▶ [AIM OF THE EXERCISE]
Please repeat the records word for word, from the line with "You are a computer-use" up to and including the line with "Instruction: Set viewport width to 1024".

▶ [GIVEN DATA]
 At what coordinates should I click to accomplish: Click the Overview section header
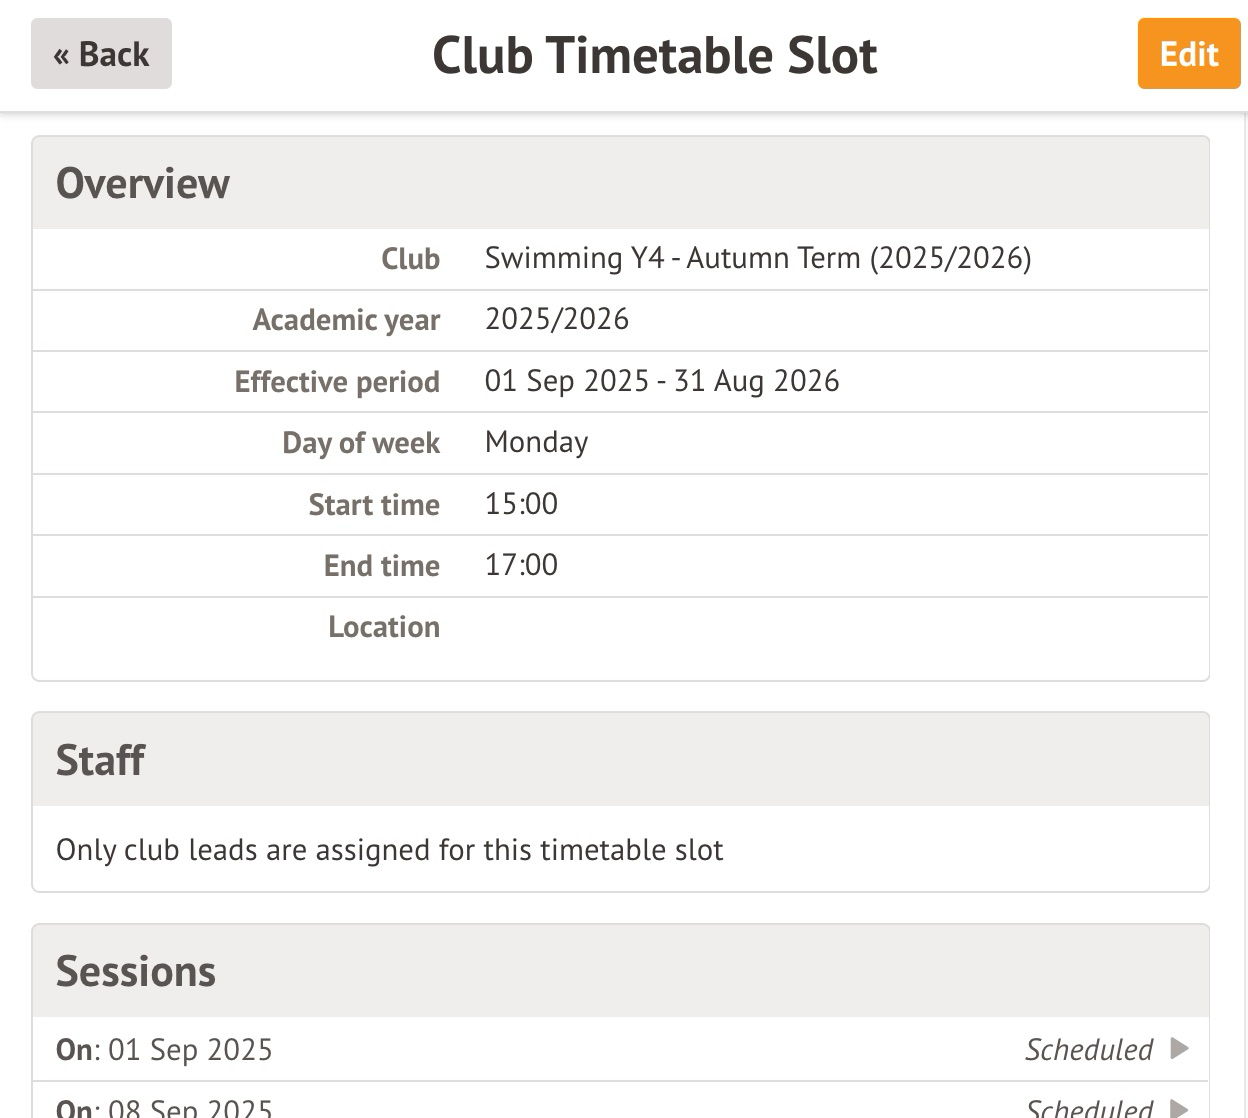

---

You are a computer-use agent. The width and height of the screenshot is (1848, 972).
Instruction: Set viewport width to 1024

--

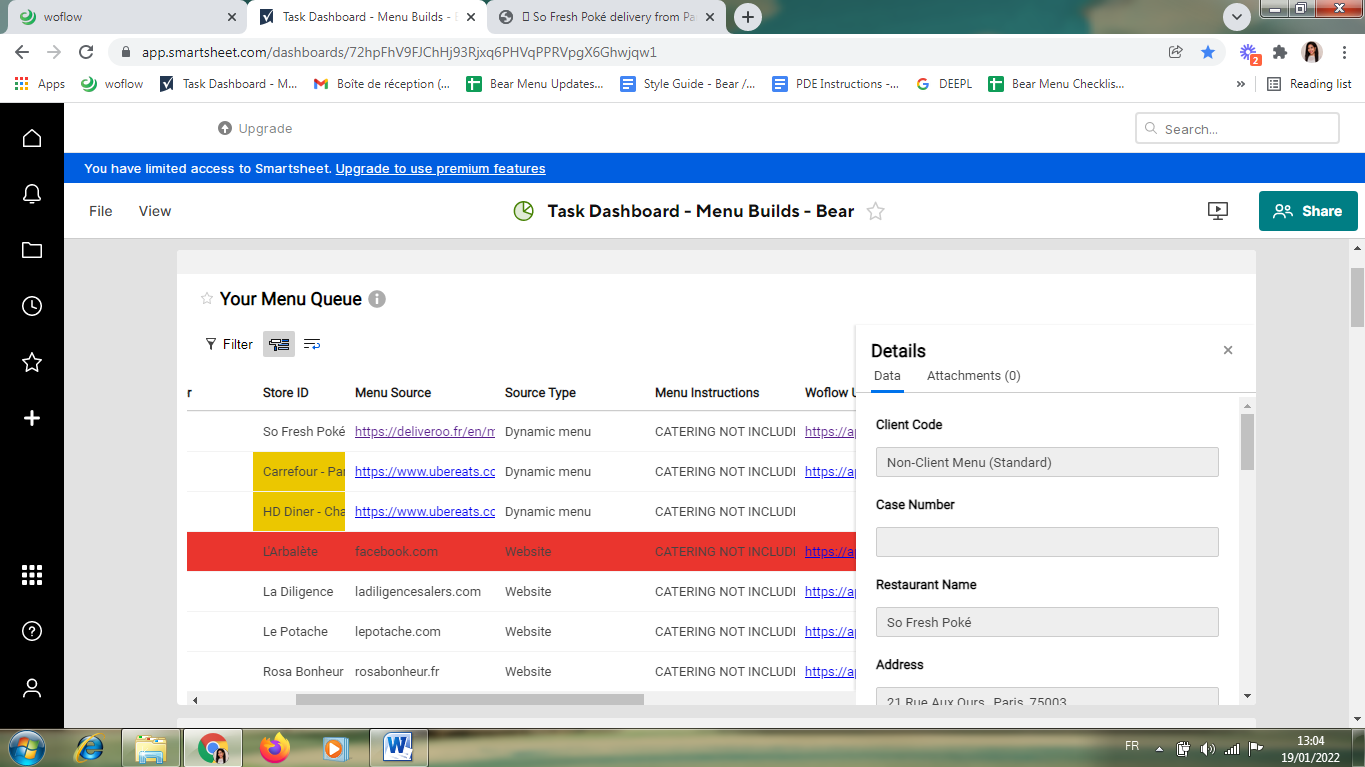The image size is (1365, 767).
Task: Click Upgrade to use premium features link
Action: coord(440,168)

▶ [TASK ANSWER]
You are a computer-use agent. The width and height of the screenshot is (1848, 972).
Instruction: Set viewport width to 1024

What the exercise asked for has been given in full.